Guzzling and Sipping Greek

“I have never gone to the Greek New Testament without receiving fresh illumination on some point. . . . Each student has the joy of discovery as the Greek opens its beauties to his mind and to his soul.”

~ A.T. Robertson

“Before we sip the Scriptures, we should guzzle them.”

~ Rodney Whitacre

Today, I finished reading Paul’s letter to Philemon in Greek. It took me a week to work and understand its grammar and syntax. But the labor is paid off. When reading Greek, I normally read slowly in order to understand it better. This morning, I learned from Whitacre’s “Using and Enjoying Biblical Greek” (he encouraged me to guzzle and sip the text in Greek) that rapid reading also has some benefits. It is one of the key practices for gaining fluency. By reading rapidly, you’ll “get the flow of the structural units of a passage.” Another is learning to process the data more quickly. You’ll also see which areas of the Greek language you need to work on (vocabulary, paradigm, syntax, etc.).

In Whitacre’s book (chapter 5), he gave three simple steps to move toward fluency from one passage at a time. These are (1) Puzzling – where you skim over the passage in order to see the words that you recognize as many as possible; (2) Scanning – identifying and examining the clauses, phrases, verbs (finite and non-finite), nouns, pronouns, conjunctions, etc.; and (3) Rereading – after puzzling and scanning, read the passage as many times as possible for “[t]his step is crucial for becoming comfortable in Greek.” By doing these steps in every passage that you read you’ll become more and more comfortable with reading Greek and the author’s flow of thought (Paul is harder to read than John!)

As we learn the language, being keen on every detail of the scriptural passage as you read it carefully is indispensable.

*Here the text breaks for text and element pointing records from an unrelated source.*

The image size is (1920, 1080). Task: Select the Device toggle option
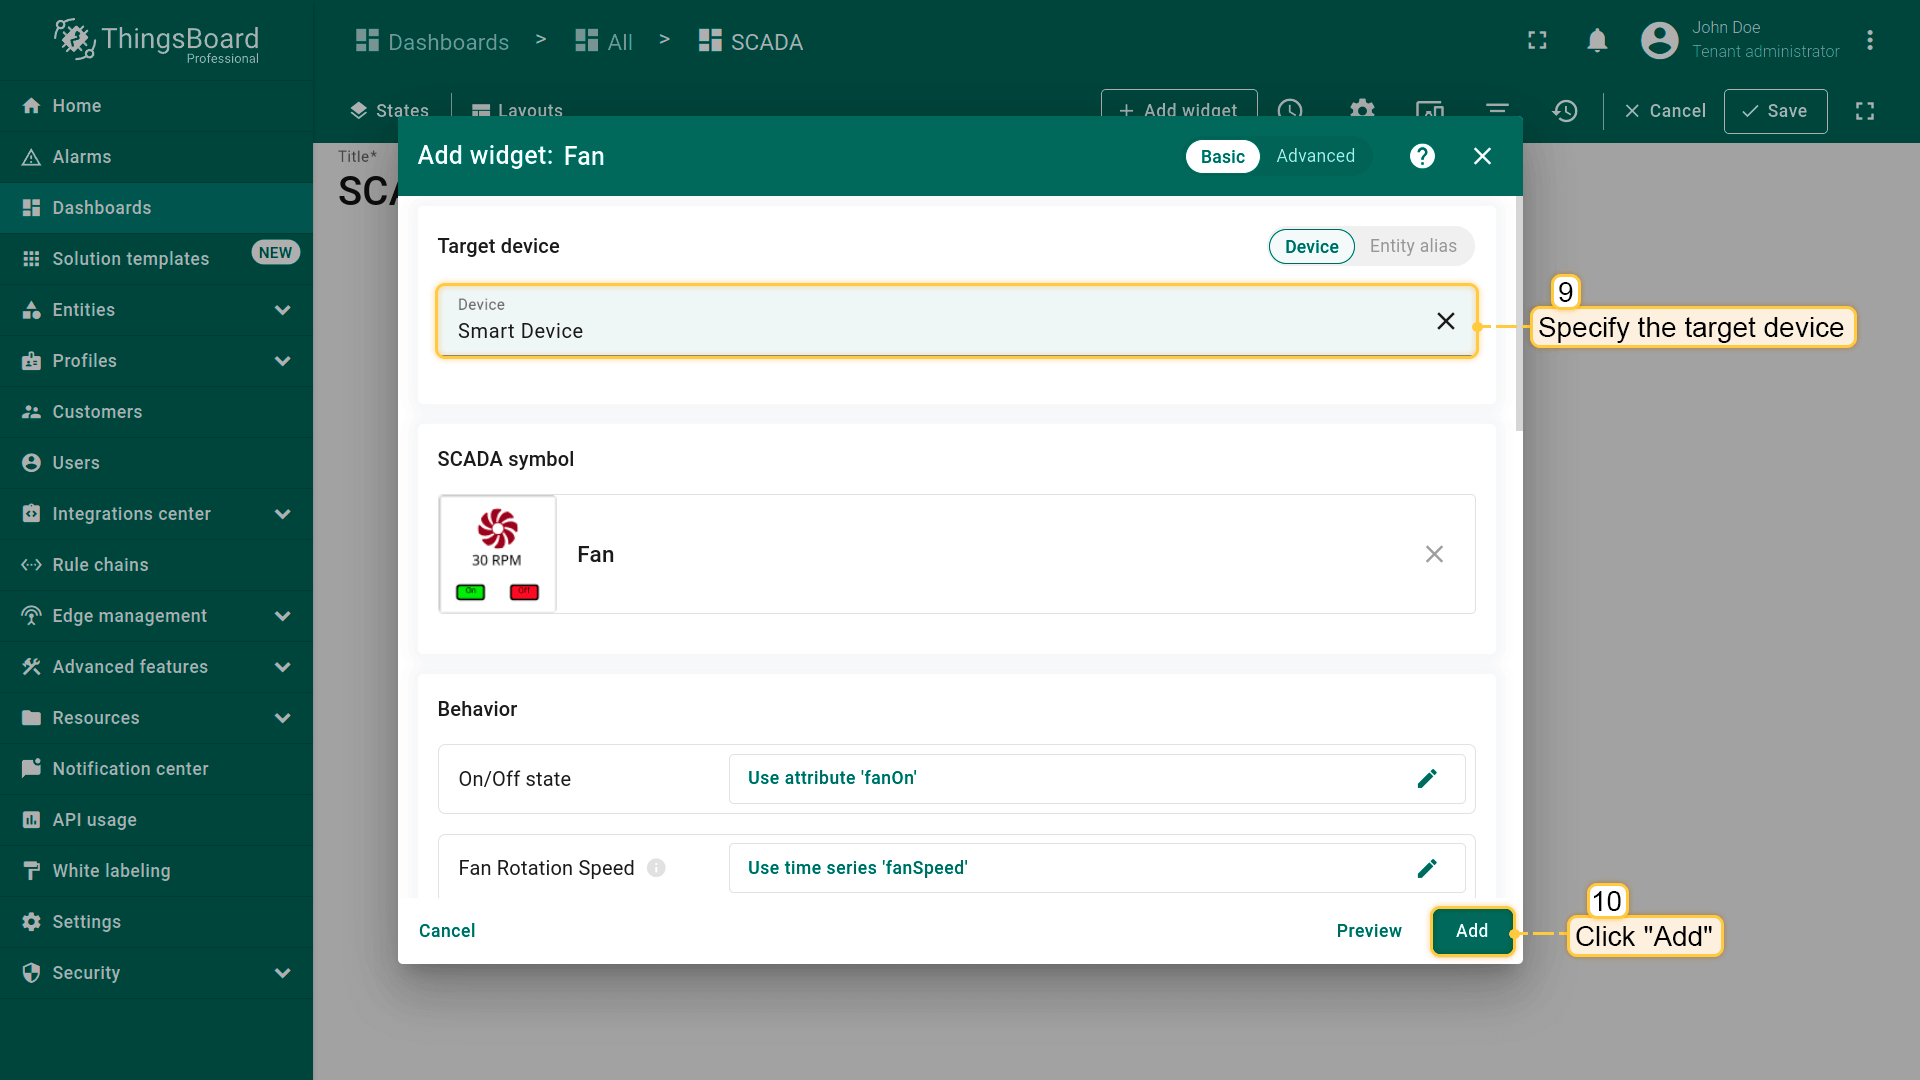coord(1311,247)
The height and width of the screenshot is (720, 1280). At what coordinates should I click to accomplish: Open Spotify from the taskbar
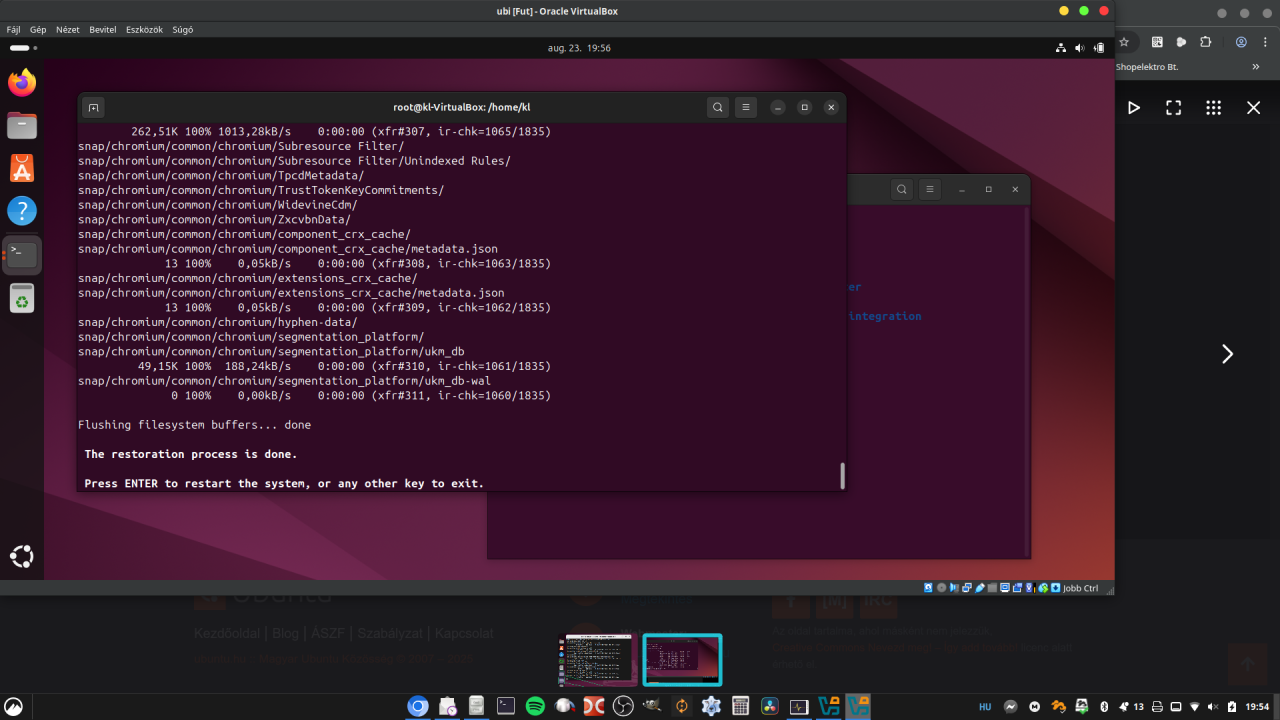[535, 706]
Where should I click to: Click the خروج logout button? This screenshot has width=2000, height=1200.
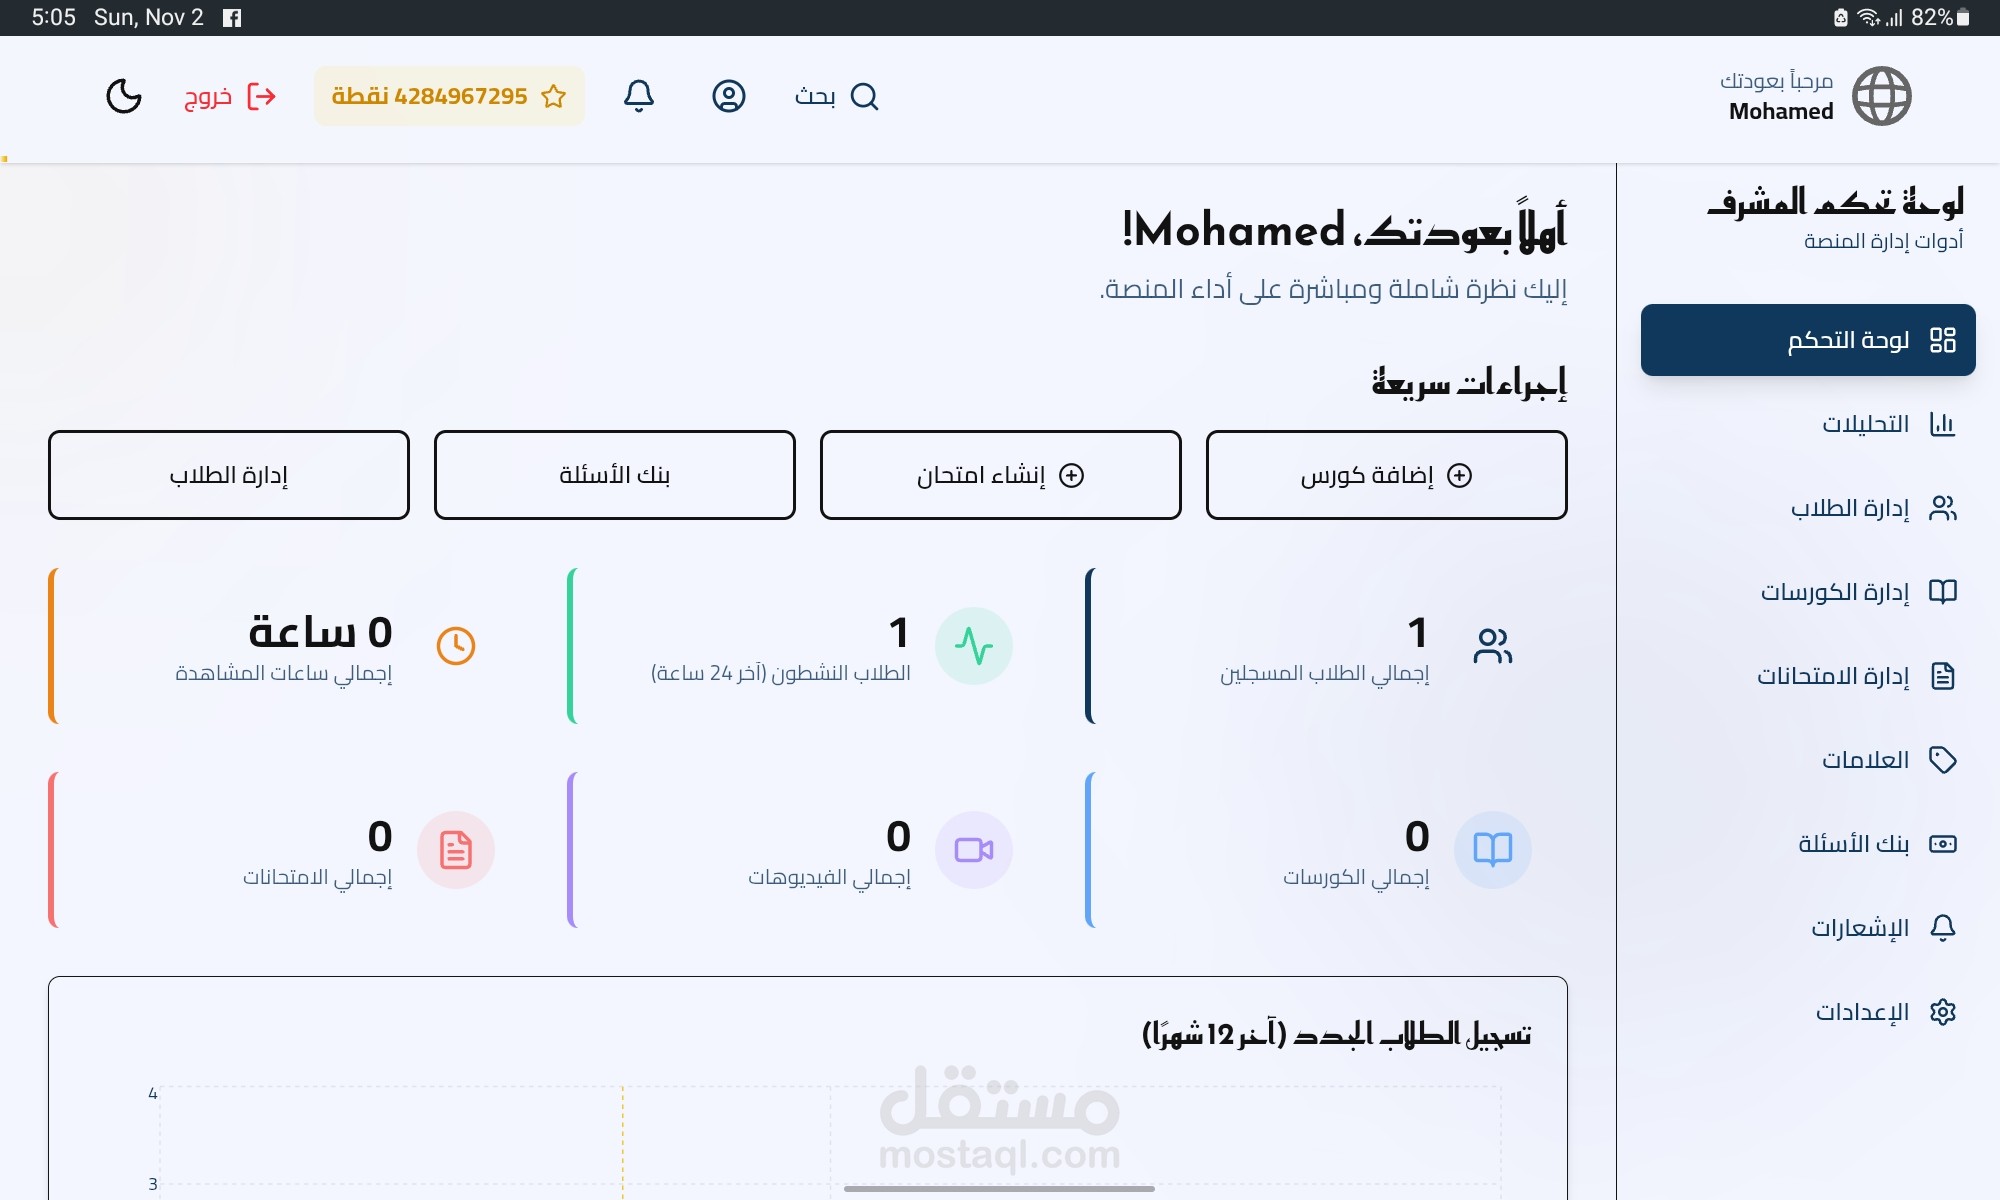pos(229,96)
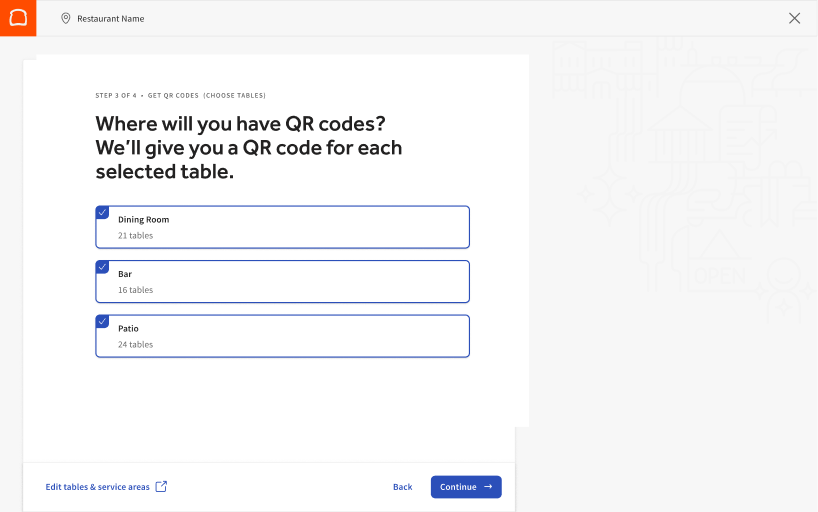The width and height of the screenshot is (818, 512).
Task: Uncheck the Bar checkbox
Action: pos(103,267)
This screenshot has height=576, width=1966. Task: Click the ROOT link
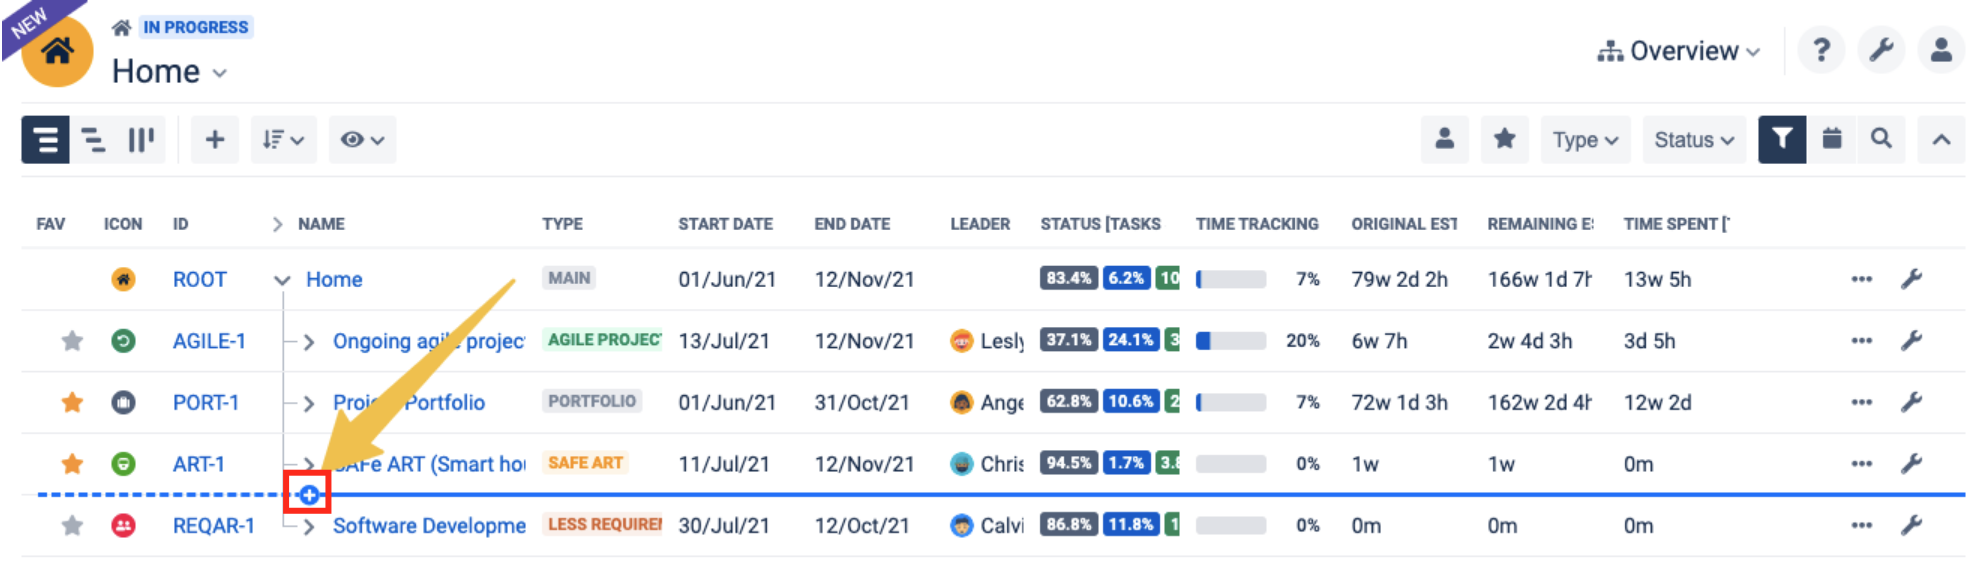click(199, 280)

But “Getting the language right, even if tentatively, should be the precursor of fluency development (Whitacre).”

"Fluency does not describe a stage in which a reader is able to decode all words instantly; rather, we become fluent word by word. Studies in which the eye movements of readers are tracked have shown that a skilled reader pauses at between 50 and 80 percent of the words in a text. He needs to fixate on the words, essentially to scan them in, but does so very, very quickly because the words—their spelling patterns and pronunciations—are well known to him." ~ Sally Shaywitz

Let us read God’s word extensively and closely (if you can, please, learn Koine Greek!) and you’ll find extreme joy in going deeper with the LORD’s infallible word. According to Merkle and Plummer, “For Luther, it was while reading the Greek New Testament that his eyes were opened to the reality of God’s righteousness being revealed in the gospel. To put aside the Greek language is to put aside our surest guide to the truth.”

How about you? When will you start to sip (deep meditation) and guzzle (extensive reading for maximum familiarity) the biblical Greek?


ὅτι ἐξ αὐτοῦ καὶ δι’ αὐτοῦ καὶ εἰς αὐτὸν τὰ πάντα· αὐτῷ ἡ δόξα εἰς τοὺς αἰῶνας, ἀμήν. ~ ΠΡΟΣ ΡΟΜΑΙΟΥΣ 11:36


  • Whitacre, R. A. (2015). Using and enjoying biblical Greek : reading the New Testament with fluency and devotion. Baker Academic.
  • Merkle, B. L., Plummer, R. L., & Mounce, W. D. (2017). Greek for life : strategies for learning, retaining, and reviving New Testament Greek. Baker Academic, A Division Of Baker Publishing Group.